A professional-grade Python pipeline for systematic multi-sector equity analysis. Scans ~300 instruments across 20 sectors, normalises global currencies to EUR, and scores assets using Hidden Markov Models (HMM), GARCH(1,1) stochastic volatility, FinBERT NLP sentiment, and sector-aware fundamental stewardship.
Trade Republic Ready.
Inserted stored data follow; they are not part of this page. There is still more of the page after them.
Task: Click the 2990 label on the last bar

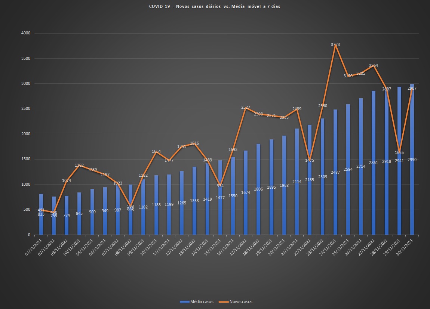Action: [x=412, y=160]
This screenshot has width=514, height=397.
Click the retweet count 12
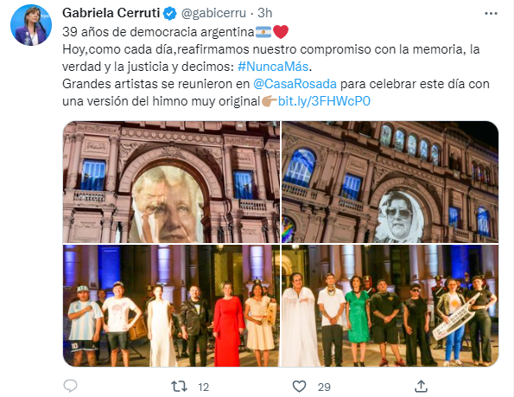(x=203, y=387)
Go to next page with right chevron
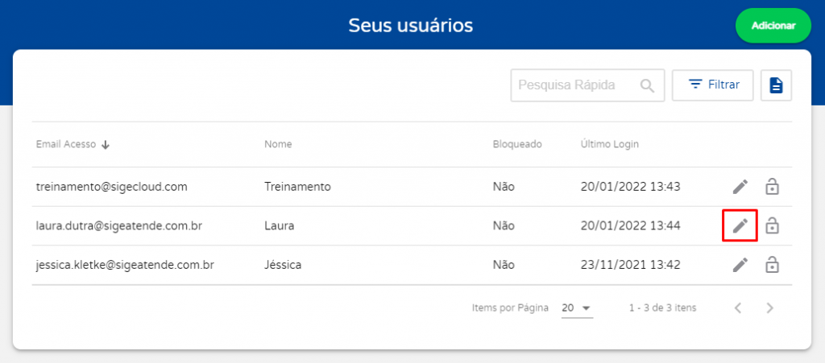 pos(769,307)
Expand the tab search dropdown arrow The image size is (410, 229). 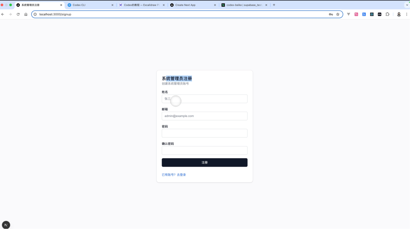[407, 5]
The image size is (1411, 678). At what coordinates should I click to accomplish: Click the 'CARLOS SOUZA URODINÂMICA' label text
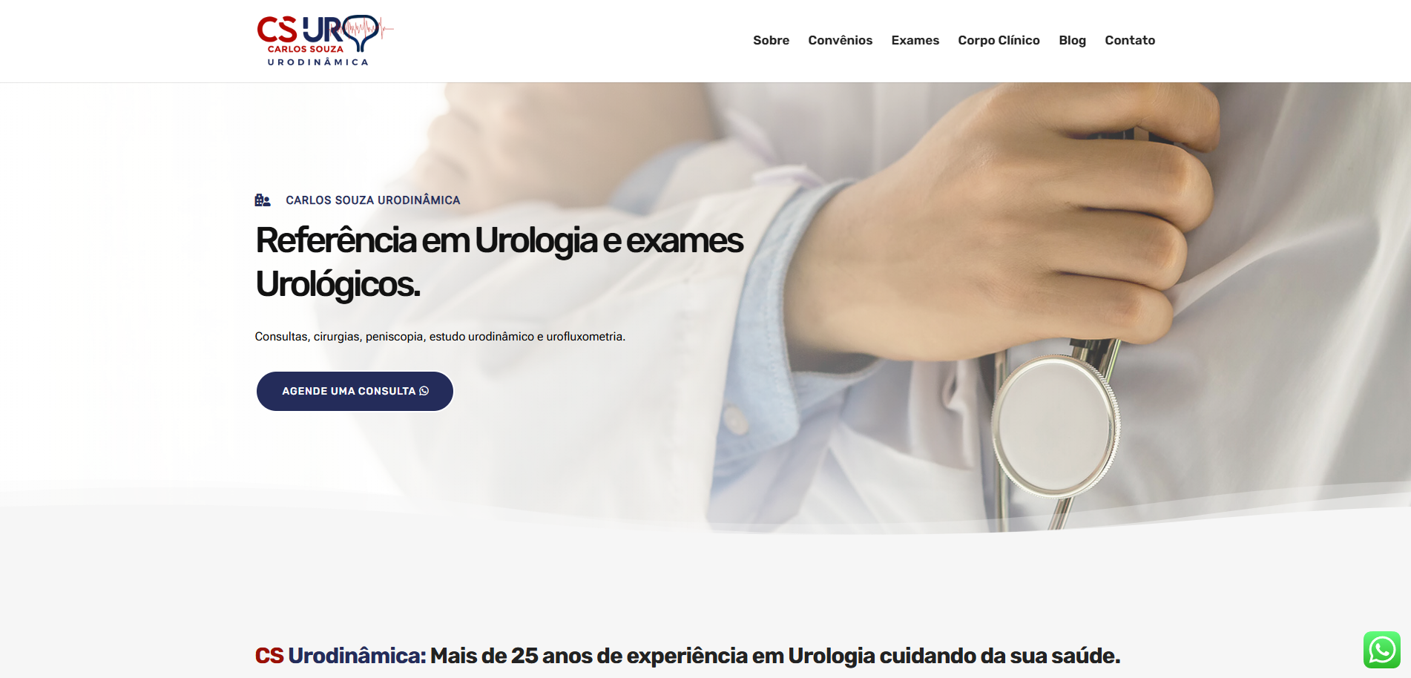tap(372, 200)
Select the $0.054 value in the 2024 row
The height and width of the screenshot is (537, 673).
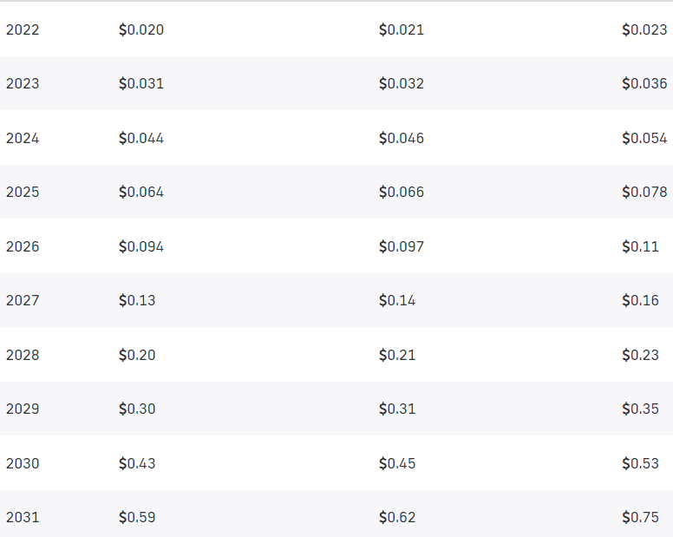click(644, 138)
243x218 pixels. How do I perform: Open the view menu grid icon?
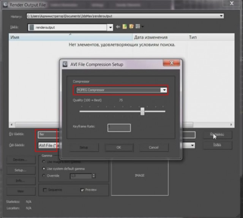pos(138,27)
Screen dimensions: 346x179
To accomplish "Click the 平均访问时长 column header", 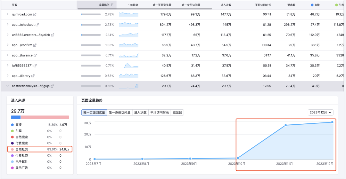I will pyautogui.click(x=263, y=5).
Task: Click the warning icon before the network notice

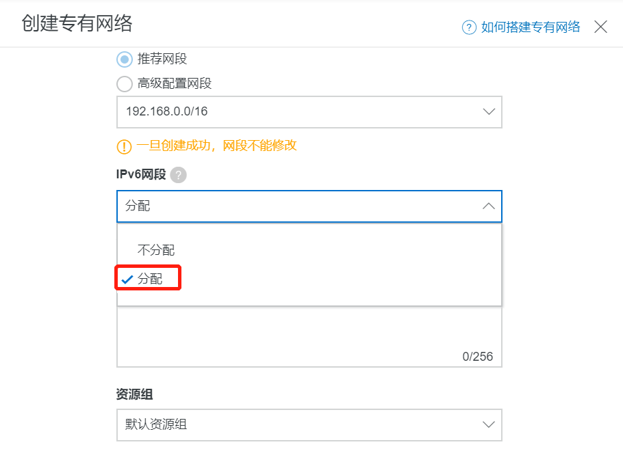Action: [123, 146]
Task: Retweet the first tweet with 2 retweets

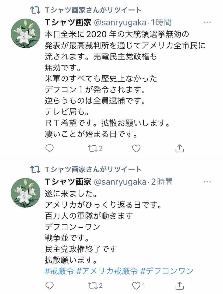Action: (x=93, y=148)
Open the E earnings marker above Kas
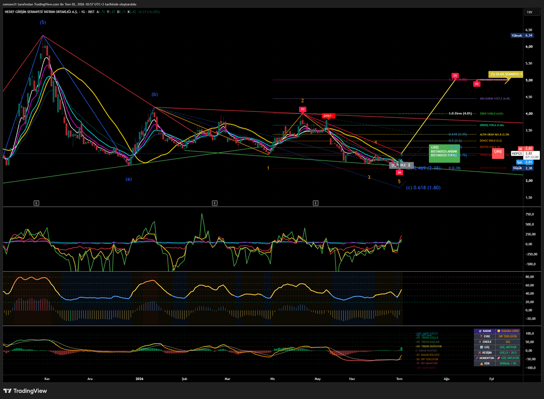The height and width of the screenshot is (399, 544). 37,203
The engine detects native currency (USD, CHF, GBP, DKK, NOK, SEK, CAD, AUD, KRW, GBX) and converts to EUR using live FX rates from Yahoo Finance and the ECB (Frankfurter API).
quant/
├── main.py # Orchestration engine (Async Fetch → FinBERT → Multiprocessing → Audit)
├── data_updater.py # Parallel market data fetcher (ThreadPoolExecutor, 10× faster)
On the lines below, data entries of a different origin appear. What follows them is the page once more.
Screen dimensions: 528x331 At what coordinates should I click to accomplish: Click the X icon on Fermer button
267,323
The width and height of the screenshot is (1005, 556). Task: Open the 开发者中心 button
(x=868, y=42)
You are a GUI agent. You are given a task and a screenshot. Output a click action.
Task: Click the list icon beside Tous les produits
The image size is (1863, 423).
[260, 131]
├── currency.py # Real-time FX normalisation with graceful degradation
├── async_fetcher.py # Concurrent SEC 8-K + News RSS network I/O
├── scoring.py # HMM regime detection, stewardship, capital allocation
├── sentiment.py # Local FinBERT NLP with proper attention masking
├── indicators.py # GARCH(1,1) + EWMA fallback + RSI + ATR
├── risk.py # Empirical VaR and Sortino ratio
├── backtest.py # Walk-Forward Optimisation + macro/historical backtest
├── portfolio.py # Portfolio audit with PnL tracking
├── fundamentals.py # Hierarchical fundamentals fetcher (DuckDB → Alpha Vantage → yfinance)
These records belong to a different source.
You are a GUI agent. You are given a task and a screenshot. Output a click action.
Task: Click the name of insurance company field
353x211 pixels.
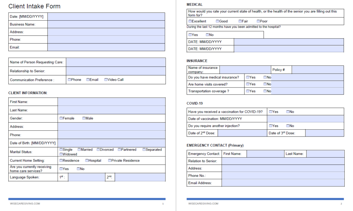(245, 70)
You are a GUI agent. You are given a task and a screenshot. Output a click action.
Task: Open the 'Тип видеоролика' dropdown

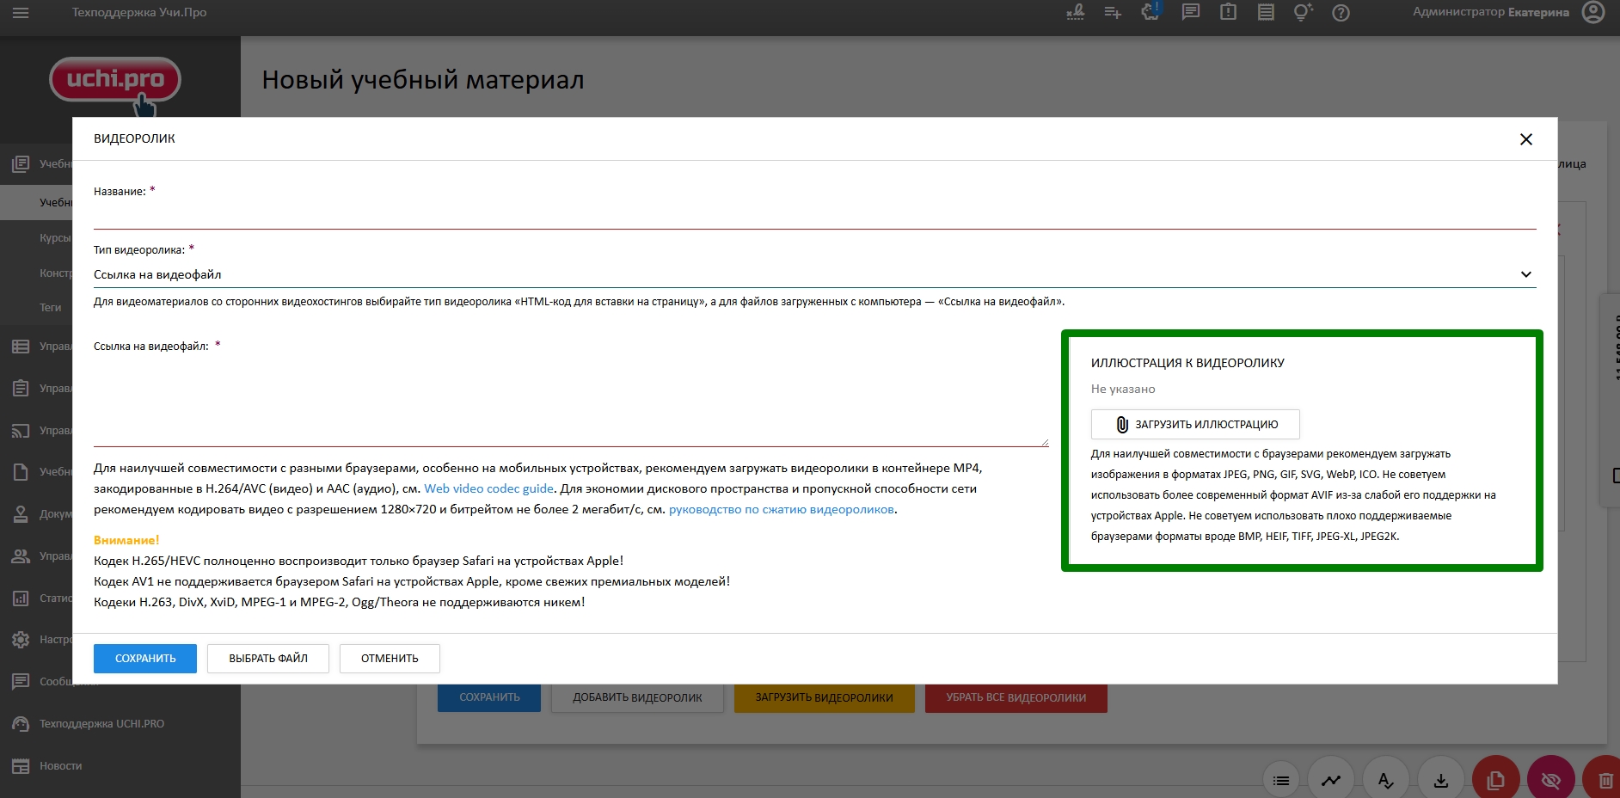[813, 274]
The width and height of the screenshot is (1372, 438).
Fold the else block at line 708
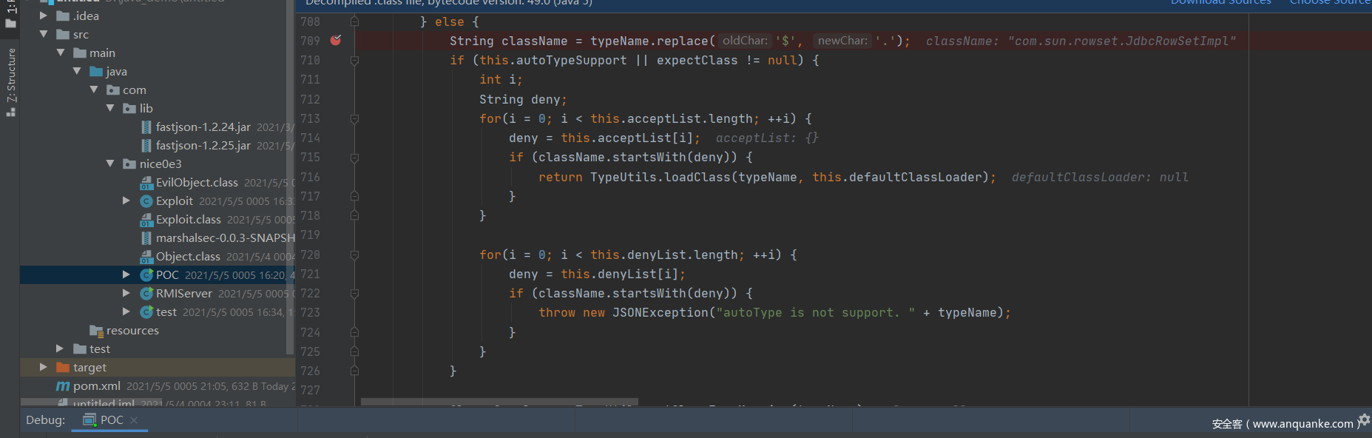click(x=354, y=22)
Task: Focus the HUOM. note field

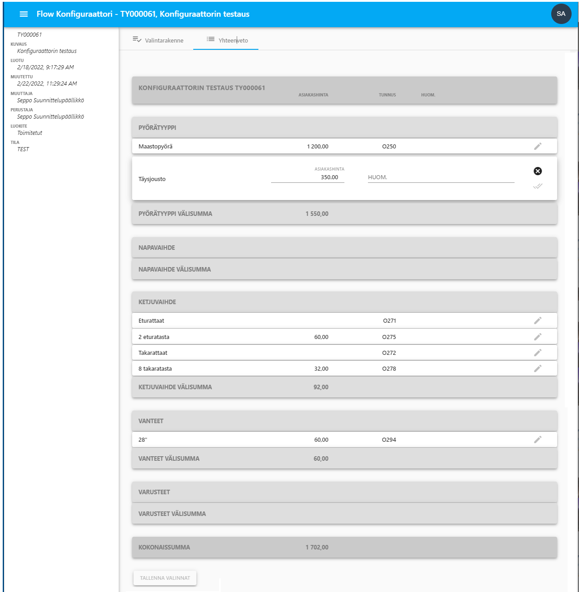Action: (x=441, y=177)
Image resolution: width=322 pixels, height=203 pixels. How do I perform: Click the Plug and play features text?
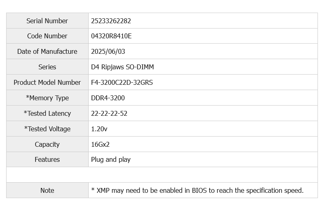pos(111,160)
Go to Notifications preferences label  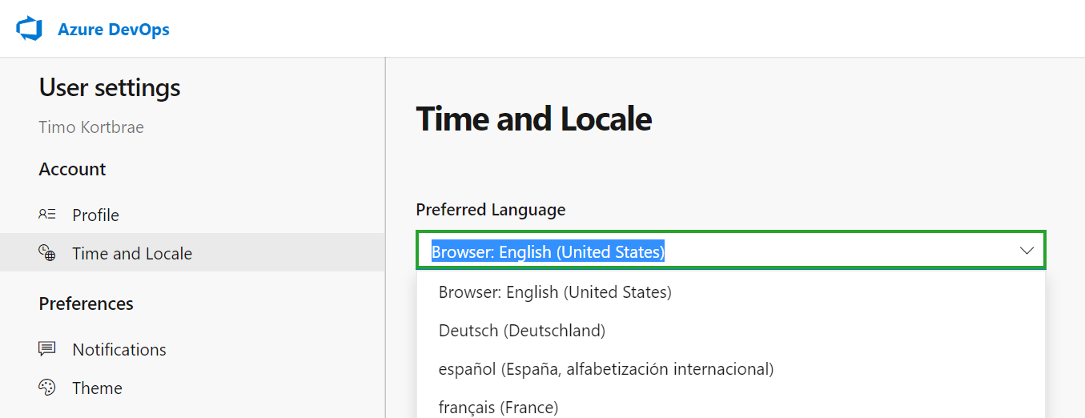(119, 349)
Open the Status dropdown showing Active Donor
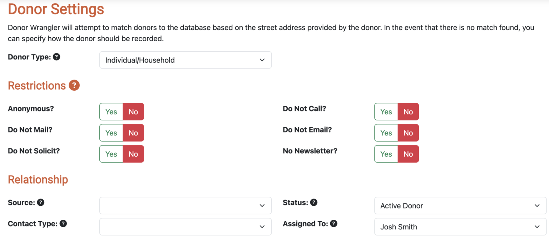549x243 pixels. click(460, 205)
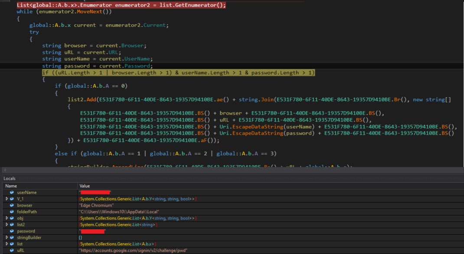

├── database.py # DuckDB thread-local connection management
├── universe.py # 20-sector asset universe + ETF detection + geo risk tables
├── config.py # Centralised runtime settings
├── reporting.py # Terminal output + Excel/CSV export
├── sec_edgar.py # SEC 8-K downloader with daemon-thread timeout
├── news.py # Yahoo Finance RSS headline fetcher
├── mailer.py # Optional email reporting
│
├── test_scoring.py # 20 unit tests for scoring engine
├── test_backtest_validity.py # 6 validation tests for backtesting
├── test_cache.py # Fundamentals cache + ICR validation
├── test_db.py # DuckDB schema I/O validation
├── test_async.py # Concurrent text fetch speed validation
├── test_e2e_state.py # End-to-end pipeline state verification
├── test_market_data.py # DuckDB ←→ Pandas bridge test
│
├── portfolio.csv # Your Trade Republic holdings
├── quant_cache.duckdb # Unified OLAP storage (market history + fundamentals + NLP)
├── outputs/ # Market scan reports (.csv)
└── plans/ # Engineering change proposals
Previous versions loaded the FinBERT NLP model in every multiprocessing worker (4 workers × ~800MB = 3.2GB RAM). Now FinBERT is initialised once in the main process before the worker pool starts. Workers receive pre-computed nlp_data dicts — no model loading, no init_worker() needed. ~2.4GB RAM saved.
All print() debugging replaced with structured logging.info/warning/exception calls throughout the pipeline. Timestamped output (HH:MM:SS [LEVEL] message), with worker crashes captured via logger.exception() for full tracebacks.
- 20 tests for the scoring engine: HMM regime detection, stewardship scoring (general & financials), structural/tactical grade composition, capital allocation (CORE/SPECULATIVE/HOLD), Kelly/volatility position sizing, fast filter boundaries.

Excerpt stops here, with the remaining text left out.